Week 36 (September 3-9) – Working for a Living: September 7 is Labor Day in the United States. Write about an ancestor and his or her occupation.

I’ve always found that what my ancestors did for an occupation, a fascinating thing. Many of my ancestors were farmers or seafaring folk – fishers, sailors and whalermen. There were a few that really stood out, however…

John Lothrop (1584-1683) Parish curate in England to minister in Scituate, Massachusetts Bay Colony.

William Bradford (1590-1657) Governor & architect of the Mayflower Compact

William Brewster (1560-1644)  Printer & postmaster, English teacher in Scrooby, England – became minister in Massachusetts Colony and acted as a governor in his own right as well as adviser to William Bradford.

Willard Holt Eldredge (1882-1957)- carpenter – house to fish factory to house

Francis Ralph Roach (1892-1966) – “timber” at shoe manufactory in 1920 to crane operator at shoe factory in 1930 to ‘laborer/wage salary in gov’t work’ in 1940

Mary Mildred O’Keefe/Keith (1896-1960)  Burlesque dancer

George Gerhardt Graff (1834-1892) carriage manufacturing and carpenter

Henry William Graff (1890-1971) 1920 – Farmer on his own farm, 1930 foreman in a die casting business, 1940 tool maker

Henry Graff (1863-1941) – 1880 blacksmith apprentice for a carriage making business, 1900 Photographer in Manhattan, 1920 photographer in Boston, MA

Harry Nelson Reynolds (1896-1963) – 1920 “Fitter” at Nordey boxes, 1930 “leather maker” at a belt shop, 1940 Section foreman in Danielson, CT  (Addendum from my Uncle, Henry Graff: ” He was a cook in a lumber camp in Maine.. They called him Cookie. I was only 13 when he died but I can still remember the great boiled dinners he cooked. His Jacob Cattle baked beans were great also. When he was part of the Danielson Mfg. Company (DANCO) start up in the 1930’s he was the guy in charge of mixing the glue (chemist) they used in making the glued up cowhide “LUGS”. They were wear strips/ shock absorbers that went on looms to absorb the energy of the shuttles.They also developed the leather/ glue material and made “Dead Blow” hammers.” )
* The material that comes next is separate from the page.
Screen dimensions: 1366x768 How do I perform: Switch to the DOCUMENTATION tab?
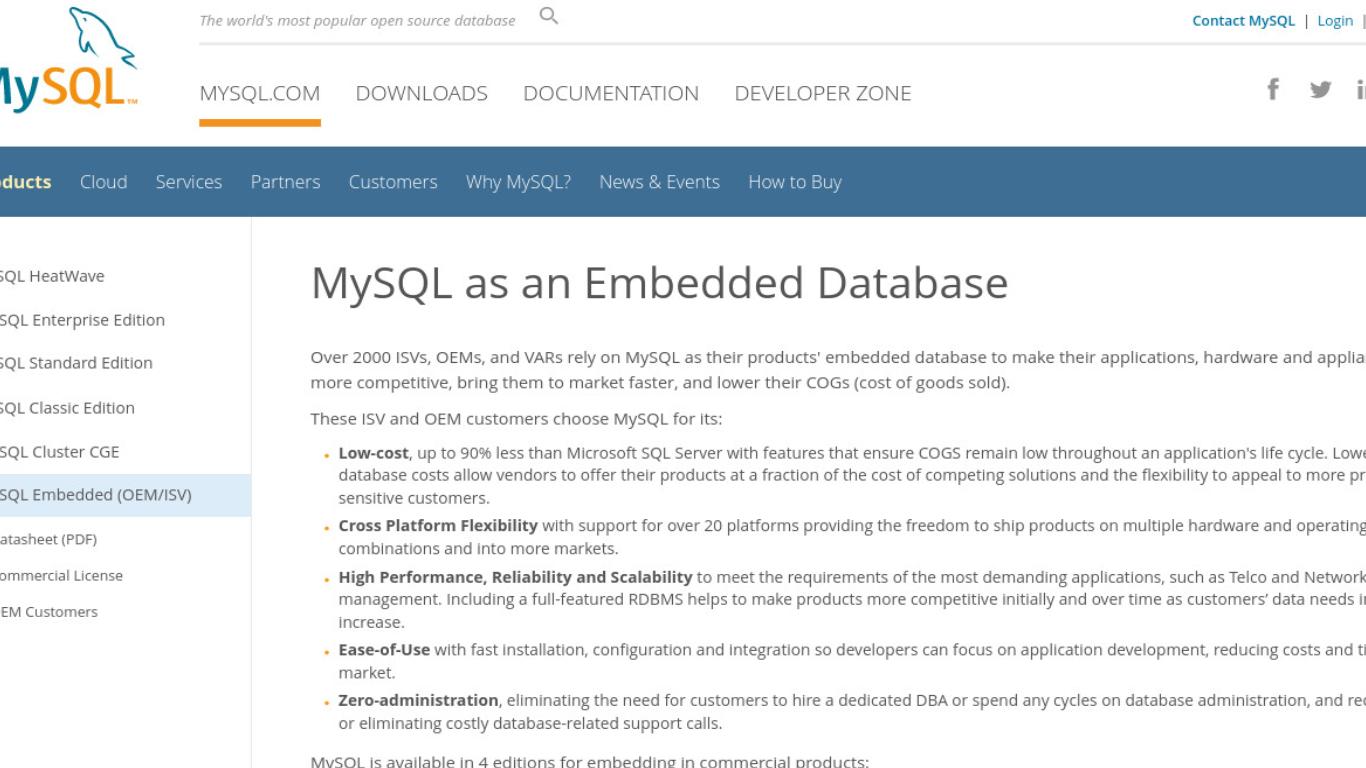pyautogui.click(x=611, y=93)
Thomas Pendleton, Sr (1717-1809) “Tradition says that Thomas was a whaler-man, and that on one of his voyages to Greenland, he put in at Castine, where, excited by the beauty of the Penobscot Bay region, he determined to settle.”

Louis Fremont Lougee(1856-1924)- 1920 Carpenter “building industry” “own account” so likely a contractor/carpenter

John Milton Roberts (1858-1939) – farmer – he owned his own farm, land likely given when he married Carrie Hawkins by her grandfather, Samuel Hawkins, who owned
the land first. The photo is of John’s wife, Carrie, churning butter in the barn.

Carrie in the barn, churning butter

Carrie in the barn, churning butter

Samuel Melville Hawkins (1824-1902) – ran a trading post where he traded with the white settlers and the native tribes of Miqmac and Passamaquoddy, then a farmer. At one point he was also the town treasurer for Wesley, Washington County, Maine.